The way to fix this while maintaining both pieces of information is to create another table, where the date would act as the key, and the derived data would be stored in its own column.

Fourth Normal Form?

Hopefully, this is making sense to you, and maybe you’re starting to wonder if there is a fourth or fifth normalized form. The answer is yes, but we aren’t going to get into it because 1NF, 2NF, and 3NF are the OG normalized forms established by Edgar F. Codd in the early 1970s, and this seems as good a cutoff point as any.

“Normalized” in the data engineering world typically refers to third normal form – so if this is making sense to you, you have a solid foundation in your data structure journey.

I thought Normalization had Something to Do with Scaling Data?

Yes. Database normalization is different from what normalization means to statisticians. You can read more about this type of normalization (also called standardization or feature scaling) here and here.

Unfortunately, using the same word to mean different things is common between the groups involved in the wide world of data, and I think it is an artifact of the deeply interdisciplinary nature of our field. Maybe we should work on “normalizing” our language as well. 😊

What About Machine Learning? Shouldn’t I Just have One Table?

Machine learning algorithms typically expect data in a single table as an input. These tables need to have unique observations for each row in the table, so if you’re trying to estimate something like “How much will customer X spend on a unicorn?” you might have a dataset where each of your customers is represented as a single row (observation), and the variables are features related to purchasing a unicorn.

If you have normalized data, this means you probably have a table of customer information, and then a second table with data about transactions that your customers have made. In order to use the transaction data, you will need to perform queries with the customer table that relate the data in the transaction table as single values. If you had this data in a single table, you would need to aggregate your data to a point where you only have one row per customer. This is a part of a critical process to prepare data and engineer key features to setup your algorithm for success.

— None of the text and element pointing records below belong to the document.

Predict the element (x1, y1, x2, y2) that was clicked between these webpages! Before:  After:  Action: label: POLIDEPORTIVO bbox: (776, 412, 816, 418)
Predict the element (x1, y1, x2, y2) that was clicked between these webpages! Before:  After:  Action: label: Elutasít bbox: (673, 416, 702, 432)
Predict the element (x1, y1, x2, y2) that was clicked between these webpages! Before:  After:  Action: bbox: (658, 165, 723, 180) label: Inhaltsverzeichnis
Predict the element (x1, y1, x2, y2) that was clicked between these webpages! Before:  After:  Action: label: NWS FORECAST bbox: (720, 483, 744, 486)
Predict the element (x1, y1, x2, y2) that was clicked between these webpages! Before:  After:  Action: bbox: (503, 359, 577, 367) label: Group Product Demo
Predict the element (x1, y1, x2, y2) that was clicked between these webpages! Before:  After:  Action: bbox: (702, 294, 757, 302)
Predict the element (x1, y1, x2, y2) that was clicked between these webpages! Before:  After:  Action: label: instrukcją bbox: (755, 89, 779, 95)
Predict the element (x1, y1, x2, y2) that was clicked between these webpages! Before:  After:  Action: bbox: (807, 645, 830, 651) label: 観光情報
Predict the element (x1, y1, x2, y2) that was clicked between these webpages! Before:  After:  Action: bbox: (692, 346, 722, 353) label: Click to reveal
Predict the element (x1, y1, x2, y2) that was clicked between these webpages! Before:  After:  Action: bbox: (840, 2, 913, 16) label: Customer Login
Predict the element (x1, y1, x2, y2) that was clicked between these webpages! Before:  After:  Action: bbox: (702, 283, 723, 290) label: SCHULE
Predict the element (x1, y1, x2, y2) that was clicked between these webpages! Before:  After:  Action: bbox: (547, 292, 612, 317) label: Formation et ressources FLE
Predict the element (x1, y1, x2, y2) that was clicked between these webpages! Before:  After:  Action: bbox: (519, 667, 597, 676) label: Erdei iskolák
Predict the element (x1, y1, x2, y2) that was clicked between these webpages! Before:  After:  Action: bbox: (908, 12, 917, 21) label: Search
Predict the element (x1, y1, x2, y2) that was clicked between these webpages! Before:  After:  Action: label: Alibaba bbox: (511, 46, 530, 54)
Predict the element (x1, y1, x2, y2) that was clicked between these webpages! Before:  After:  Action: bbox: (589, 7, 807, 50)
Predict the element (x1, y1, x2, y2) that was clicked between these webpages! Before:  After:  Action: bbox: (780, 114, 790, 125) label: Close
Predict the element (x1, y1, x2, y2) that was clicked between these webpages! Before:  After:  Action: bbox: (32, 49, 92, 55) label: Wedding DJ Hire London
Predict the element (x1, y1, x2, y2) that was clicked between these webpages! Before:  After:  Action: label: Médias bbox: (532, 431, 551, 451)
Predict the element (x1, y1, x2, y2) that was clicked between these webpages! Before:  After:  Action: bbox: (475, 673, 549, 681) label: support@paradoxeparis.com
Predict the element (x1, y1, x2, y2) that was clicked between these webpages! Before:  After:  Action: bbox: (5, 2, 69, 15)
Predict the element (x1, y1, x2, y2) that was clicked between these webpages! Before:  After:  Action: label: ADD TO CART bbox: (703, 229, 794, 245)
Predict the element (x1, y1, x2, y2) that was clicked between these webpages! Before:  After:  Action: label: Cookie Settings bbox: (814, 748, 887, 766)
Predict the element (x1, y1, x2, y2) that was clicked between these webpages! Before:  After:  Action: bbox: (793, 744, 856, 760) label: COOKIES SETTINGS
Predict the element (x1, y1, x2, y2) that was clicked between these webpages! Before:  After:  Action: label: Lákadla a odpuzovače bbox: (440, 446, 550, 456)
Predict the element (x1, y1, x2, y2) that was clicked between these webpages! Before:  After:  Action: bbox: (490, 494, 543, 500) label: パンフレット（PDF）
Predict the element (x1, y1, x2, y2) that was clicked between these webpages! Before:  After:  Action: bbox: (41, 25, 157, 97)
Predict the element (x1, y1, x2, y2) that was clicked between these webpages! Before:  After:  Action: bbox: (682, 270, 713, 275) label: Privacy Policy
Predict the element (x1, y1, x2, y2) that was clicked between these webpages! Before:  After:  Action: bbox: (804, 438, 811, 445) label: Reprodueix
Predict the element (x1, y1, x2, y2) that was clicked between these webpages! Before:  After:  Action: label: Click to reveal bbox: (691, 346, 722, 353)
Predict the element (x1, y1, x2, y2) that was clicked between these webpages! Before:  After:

A machine learning algorithm can only be as good as the data it was given (also frequently expressed as, garbage in, garbage out). The more you can help the algorithm out by providing it with clean data and meaningful features, the happier you will be. Regardless of whether you store your data in a single table instead of multiple tables, you will need to be thoughtful about getting your data to a point where it is ready for analysis.

When it comes to data normalization, using tables and defining relationships between them is your friend. This helps eliminate redundancies and help ensure that there is only one source of truth for all of your data.